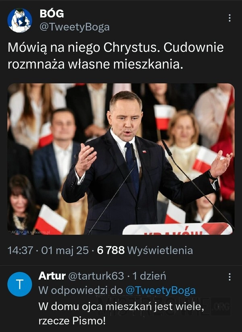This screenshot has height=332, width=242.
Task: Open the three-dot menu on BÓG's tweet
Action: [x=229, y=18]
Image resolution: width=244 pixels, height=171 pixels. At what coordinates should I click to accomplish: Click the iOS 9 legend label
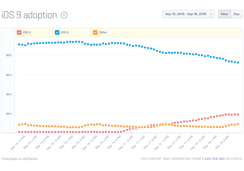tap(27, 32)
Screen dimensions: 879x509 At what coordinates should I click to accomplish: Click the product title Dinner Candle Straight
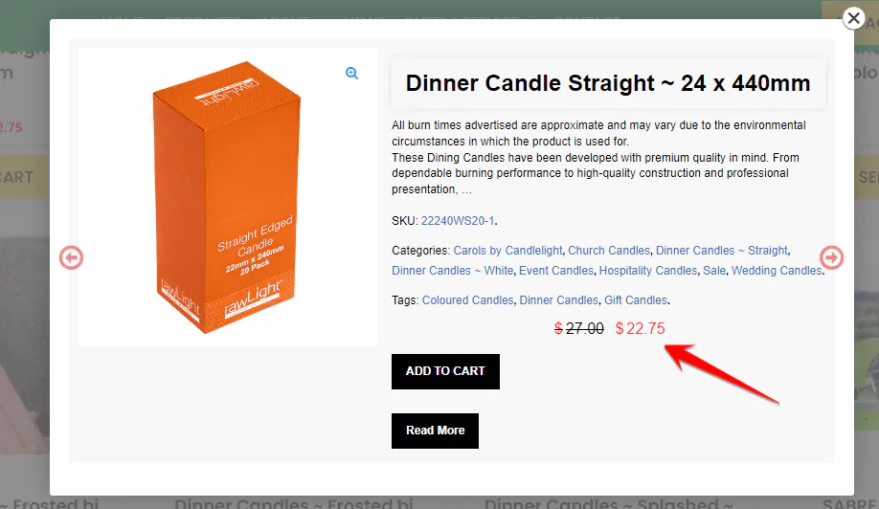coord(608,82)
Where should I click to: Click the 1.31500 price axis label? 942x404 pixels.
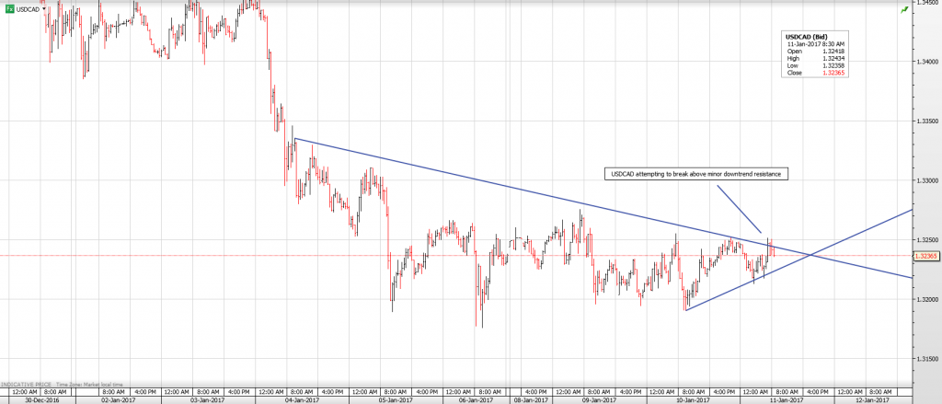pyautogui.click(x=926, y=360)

* * *

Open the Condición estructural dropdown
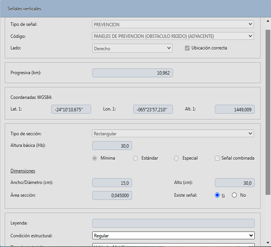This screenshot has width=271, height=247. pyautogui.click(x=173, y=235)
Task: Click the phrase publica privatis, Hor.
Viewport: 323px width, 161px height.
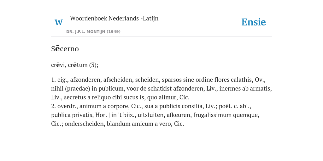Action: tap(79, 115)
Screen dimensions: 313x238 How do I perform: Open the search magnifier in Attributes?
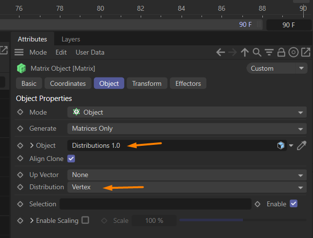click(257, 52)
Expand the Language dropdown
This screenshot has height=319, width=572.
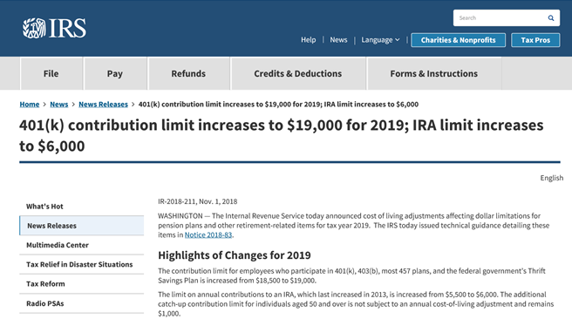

...

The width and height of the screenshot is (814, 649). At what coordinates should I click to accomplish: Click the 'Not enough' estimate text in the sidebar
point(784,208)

→ TASK DETAILS:
Above, find the line with "Screen dimensions: 313x238"; copy it and every line down to the line with "This screenshot has height=319, width=572.", exactly and both included, but no pictures.

→ ANSWER SECTION:
Screen dimensions: 313x238 How do I perform: Open the search magnifier in Attributes?
click(257, 52)
Expand the Language dropdown
This screenshot has height=319, width=572.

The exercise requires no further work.